>>>>>
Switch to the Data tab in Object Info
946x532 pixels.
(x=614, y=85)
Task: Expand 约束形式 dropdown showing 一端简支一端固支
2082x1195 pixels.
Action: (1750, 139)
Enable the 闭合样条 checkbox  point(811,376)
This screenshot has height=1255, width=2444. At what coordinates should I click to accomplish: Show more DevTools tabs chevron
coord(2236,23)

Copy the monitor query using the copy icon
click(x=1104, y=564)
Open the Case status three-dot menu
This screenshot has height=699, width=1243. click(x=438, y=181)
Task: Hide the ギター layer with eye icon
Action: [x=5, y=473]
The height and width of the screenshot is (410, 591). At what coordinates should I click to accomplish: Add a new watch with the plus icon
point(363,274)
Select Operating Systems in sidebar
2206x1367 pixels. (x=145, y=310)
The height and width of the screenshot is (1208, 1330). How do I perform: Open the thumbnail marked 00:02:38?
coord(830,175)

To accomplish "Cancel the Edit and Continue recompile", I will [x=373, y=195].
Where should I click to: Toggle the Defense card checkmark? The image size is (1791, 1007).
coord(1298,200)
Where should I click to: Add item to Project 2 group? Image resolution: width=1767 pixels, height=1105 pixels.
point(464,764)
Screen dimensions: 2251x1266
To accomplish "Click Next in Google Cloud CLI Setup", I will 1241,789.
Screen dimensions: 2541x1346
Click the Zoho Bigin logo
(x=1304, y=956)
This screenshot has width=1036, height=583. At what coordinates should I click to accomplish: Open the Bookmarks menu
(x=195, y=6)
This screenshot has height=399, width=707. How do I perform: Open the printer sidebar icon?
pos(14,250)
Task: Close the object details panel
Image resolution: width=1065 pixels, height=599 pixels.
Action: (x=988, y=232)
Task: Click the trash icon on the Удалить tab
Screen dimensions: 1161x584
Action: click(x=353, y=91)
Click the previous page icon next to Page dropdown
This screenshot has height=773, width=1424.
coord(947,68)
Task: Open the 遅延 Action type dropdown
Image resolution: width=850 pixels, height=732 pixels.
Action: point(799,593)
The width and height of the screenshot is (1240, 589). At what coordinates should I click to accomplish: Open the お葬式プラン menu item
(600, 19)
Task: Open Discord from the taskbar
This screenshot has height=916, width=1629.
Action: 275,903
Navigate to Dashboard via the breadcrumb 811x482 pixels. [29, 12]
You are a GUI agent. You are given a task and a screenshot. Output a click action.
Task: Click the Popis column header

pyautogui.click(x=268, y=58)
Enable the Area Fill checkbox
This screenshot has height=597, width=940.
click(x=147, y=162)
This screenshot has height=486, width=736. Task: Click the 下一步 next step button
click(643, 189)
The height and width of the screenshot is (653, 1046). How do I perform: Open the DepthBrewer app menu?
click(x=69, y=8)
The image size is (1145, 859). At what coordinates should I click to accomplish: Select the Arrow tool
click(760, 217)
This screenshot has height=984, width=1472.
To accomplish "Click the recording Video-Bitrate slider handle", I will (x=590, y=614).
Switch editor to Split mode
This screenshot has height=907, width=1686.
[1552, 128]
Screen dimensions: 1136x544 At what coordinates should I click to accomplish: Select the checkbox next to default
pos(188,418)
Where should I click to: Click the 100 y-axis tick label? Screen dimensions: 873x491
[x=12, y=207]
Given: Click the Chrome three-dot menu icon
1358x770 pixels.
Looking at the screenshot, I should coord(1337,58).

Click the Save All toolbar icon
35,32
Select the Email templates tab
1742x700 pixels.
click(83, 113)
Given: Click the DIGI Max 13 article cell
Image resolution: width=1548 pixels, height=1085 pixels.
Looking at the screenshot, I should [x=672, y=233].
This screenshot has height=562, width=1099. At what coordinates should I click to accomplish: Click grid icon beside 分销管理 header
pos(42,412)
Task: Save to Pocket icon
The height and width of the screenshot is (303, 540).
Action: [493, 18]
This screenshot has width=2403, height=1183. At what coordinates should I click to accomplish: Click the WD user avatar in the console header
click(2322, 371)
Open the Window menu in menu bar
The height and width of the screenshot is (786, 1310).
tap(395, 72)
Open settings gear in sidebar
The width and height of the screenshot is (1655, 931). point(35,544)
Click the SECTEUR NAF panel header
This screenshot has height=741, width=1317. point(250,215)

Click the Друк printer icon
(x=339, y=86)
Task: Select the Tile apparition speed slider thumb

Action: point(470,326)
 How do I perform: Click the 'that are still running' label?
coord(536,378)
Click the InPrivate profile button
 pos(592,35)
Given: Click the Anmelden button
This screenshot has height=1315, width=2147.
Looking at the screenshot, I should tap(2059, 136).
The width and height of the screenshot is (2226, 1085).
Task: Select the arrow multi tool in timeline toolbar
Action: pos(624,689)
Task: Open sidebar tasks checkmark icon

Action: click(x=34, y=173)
<<<<<
• _WORK TO COMPLETE_
Retype all the records above without changing a word.

• _WRITTEN RESPONSE_
Switch to the Data tab in Object Info
946x532 pixels.
(x=614, y=85)
Task: Expand 约束形式 dropdown showing 一端简支一端固支
2082x1195 pixels.
Action: (1750, 139)
Enable the 闭合样条 checkbox  point(811,376)
This screenshot has height=1255, width=2444. At what coordinates should I click to accomplish: Show more DevTools tabs chevron
coord(2236,23)

Copy the monitor query using the copy icon
click(x=1104, y=564)
Open the Case status three-dot menu
This screenshot has height=699, width=1243. click(x=438, y=181)
Task: Hide the ギター layer with eye icon
Action: [x=5, y=473]
The height and width of the screenshot is (410, 591). At what coordinates should I click to accomplish: Add a new watch with the plus icon
point(363,274)
Select Operating Systems in sidebar
2206x1367 pixels. (x=145, y=310)
The height and width of the screenshot is (1208, 1330). How do I perform: Open the thumbnail marked 00:02:38?
coord(830,175)

To accomplish "Cancel the Edit and Continue recompile", I will [x=373, y=195].
Where should I click to: Toggle the Defense card checkmark? The image size is (1791, 1007).
coord(1298,200)
Where should I click to: Add item to Project 2 group? Image resolution: width=1767 pixels, height=1105 pixels.
point(464,764)
Screen dimensions: 2251x1266
To accomplish "Click Next in Google Cloud CLI Setup", I will 1241,789.
Screen dimensions: 2541x1346
Click the Zoho Bigin logo
(x=1304, y=956)
This screenshot has width=1036, height=583. At what coordinates should I click to accomplish: Open the Bookmarks menu
(x=195, y=6)
This screenshot has height=399, width=707. How do I perform: Open the printer sidebar icon?
pos(14,250)
Task: Close the object details panel
Image resolution: width=1065 pixels, height=599 pixels.
Action: (x=988, y=232)
Task: Click the trash icon on the Удалить tab
Screen dimensions: 1161x584
Action: click(x=353, y=91)
Click the previous page icon next to Page dropdown
This screenshot has height=773, width=1424.
coord(947,68)
Task: Open the 遅延 Action type dropdown
Image resolution: width=850 pixels, height=732 pixels.
Action: point(799,593)
The width and height of the screenshot is (1240, 589). At what coordinates should I click to accomplish: Open the お葬式プラン menu item
(600, 19)
Task: Open Discord from the taskbar
This screenshot has height=916, width=1629.
Action: 275,903
Navigate to Dashboard via the breadcrumb 811x482 pixels. [29, 12]
You are a GUI agent. You are given a task and a screenshot. Output a click action.
Task: Click the Popis column header

pyautogui.click(x=268, y=58)
Enable the Area Fill checkbox
This screenshot has height=597, width=940.
click(x=147, y=162)
This screenshot has height=486, width=736. Task: Click the 下一步 next step button
click(643, 189)
The height and width of the screenshot is (653, 1046). How do I perform: Open the DepthBrewer app menu?
click(x=69, y=8)
The image size is (1145, 859). At what coordinates should I click to accomplish: Select the Arrow tool
click(760, 217)
This screenshot has height=984, width=1472.
To accomplish "Click the recording Video-Bitrate slider handle", I will (x=590, y=614).
Switch editor to Split mode
This screenshot has height=907, width=1686.
[1552, 128]
Screen dimensions: 1136x544 At what coordinates should I click to accomplish: Select the checkbox next to default
pos(188,418)
Where should I click to: Click the 100 y-axis tick label? Screen dimensions: 873x491
[x=12, y=207]
Given: Click the Chrome three-dot menu icon
1358x770 pixels.
Looking at the screenshot, I should coord(1337,58).

Click the Save All toolbar icon
35,32
Select the Email templates tab
1742x700 pixels.
click(83, 113)
Given: Click the DIGI Max 13 article cell
Image resolution: width=1548 pixels, height=1085 pixels.
Looking at the screenshot, I should [x=672, y=233].
This screenshot has height=562, width=1099. At what coordinates should I click to accomplish: Click grid icon beside 分销管理 header
pos(42,412)
Task: Save to Pocket icon
The height and width of the screenshot is (303, 540).
Action: [493, 18]
This screenshot has width=2403, height=1183. At what coordinates should I click to accomplish: Click the WD user avatar in the console header
click(2322, 371)
Open the Window menu in menu bar
The height and width of the screenshot is (786, 1310).
tap(395, 72)
Open settings gear in sidebar
The width and height of the screenshot is (1655, 931). point(35,544)
Click the SECTEUR NAF panel header
This screenshot has height=741, width=1317. point(250,215)

Click the Друк printer icon
(x=339, y=86)
Task: Select the Tile apparition speed slider thumb

Action: point(470,326)
 How do I perform: Click the 'that are still running' label?
coord(536,378)
Click the InPrivate profile button
 pos(592,35)
Given: Click the Anmelden button
This screenshot has height=1315, width=2147.
Looking at the screenshot, I should tap(2059, 136).
The width and height of the screenshot is (2226, 1085).
Task: Select the arrow multi tool in timeline toolbar
Action: pos(624,689)
Task: Open sidebar tasks checkmark icon

Action: click(x=34, y=173)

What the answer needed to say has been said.